▸ **任务要求**:
• a. 请改写这份SQL笔记中从“select CAST(ROUND(abs(a-c)+abs(b-d), 4)”到“CAST(ROUND(PERCENTILE_CONT(0.5) , 4) AS DECIMAL(10, 4))”的这一段，并把其中的“t1”替换为“tmp”。
• b. 请根据这份SQL笔记回答下面三个问题，每题单独一行并按相同编号作答。
(i) 笔记说MS SQL Server的SQL方言和哪种SQL略有不同？
(ii) 笔记要求结果保留几位小数？
(iii) 求中位数的查询用了哪个函数？
• c. 请将这份SQL笔记中的“求曼哈顿距离和欧几里得距离”这句话译成英语。

▸ **原文节选**:
((
MS SQL Server SQL方言
和mysql sql略有不同
保留4位小数
SELECT CAST(ROUND(SUM(LAT_N), 4) AS DECIMAL(10, 4))
FROM STATION
WHERE LAT_N > 38.7880 AND LAT_N < 137.2345;
SELECT CAST(ROUND(LAT_N, 4) AS DECIMAL(10, 4))
FROM STATION
WHERE LAT_N > 38.7780
ORDER BY LAT_N ASC
OFFSET 0 ROWS FETCH NEXT 1 ROWS ONLY;
SELECT CAST(ROUND(LONG_W, 4) AS DECIMAL(10, 4))
FROM STATION
WHERE LAT_N < 137.2345
ORDER BY LAT_N DESC
OFFSET 0 ROWS FETCH NEXT 1 ROWS ONLY;
求曼哈顿距离和欧几里得距离
with t1 as(
select
min(LAT_N) as a,
min(LONG_W) as b,
max(LAT_N) as c,
max(LONG_W) as d
from station)
select CAST(ROUND(abs(a-c)+abs(b-d), 4) AS DECIMAL(10, 4))
from t1
with t1 as(
select
min(LAT_N) as a,
min(LONG_W) as b,
max(LAT_N) as c,
max(LONG_W) as d
from station)
select CAST(ROUND(sqrt(abs(a-c)*abs(a-c)+abs(b-d)*abs(b-d)), 4) AS DECIMAL(10, 4))
from t1
求中位数
SELECT CAST(ROUND(PERCENTILE_CONT(0.5) , 4) AS DECIMAL(10, 4))
WITHIN GROUP (ORDER BY LAT_N) AS median_value
FROM station;
SELECT CAST(ROUND(AVG(x), 4) AS DECIMAL(10, 4))
))
▸ **资料摘录**:
((
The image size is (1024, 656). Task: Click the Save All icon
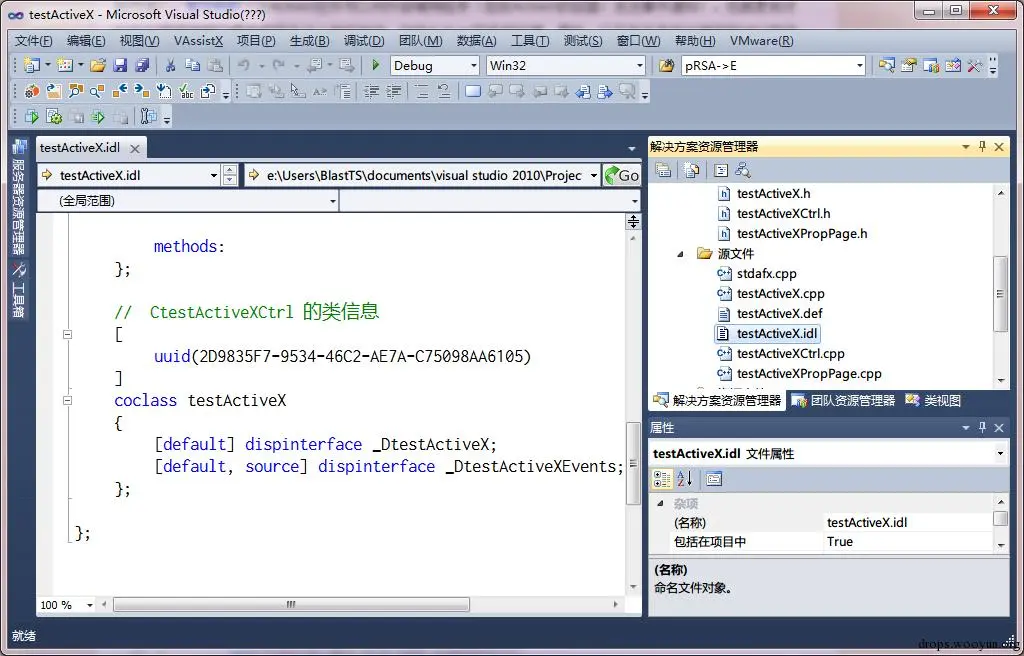[142, 65]
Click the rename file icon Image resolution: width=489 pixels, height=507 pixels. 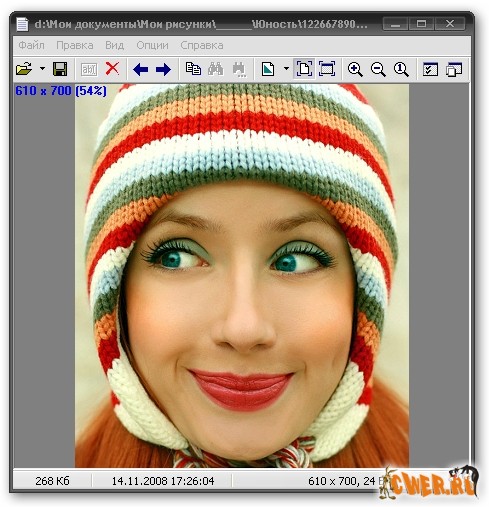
))
▸ **答复**:
• a.
select CAST(ROUND(abs(a-c)+abs(b-d), 4) AS DECIMAL(10, 4))
from tmp
with tmp as(
select
min(LAT_N) as a,
min(LONG_W) as b,
max(LAT_N) as c,
max(LONG_W) as d
from station)
select CAST(ROUND(sqrt(abs(a-c)*abs(a-c)+abs(b-d)*abs(b-d)), 4) AS DECIMAL(10, 4))
from tmp
求中位数
SELECT CAST(ROUND(PERCENTILE_CONT(0.5) , 4) AS DECIMAL(10, 4))

• b.
(i) mysql
(ii) 4位
(iii) PERCENTILE_CONT

• c. Find the Manhattan distance and the Euclidean distance.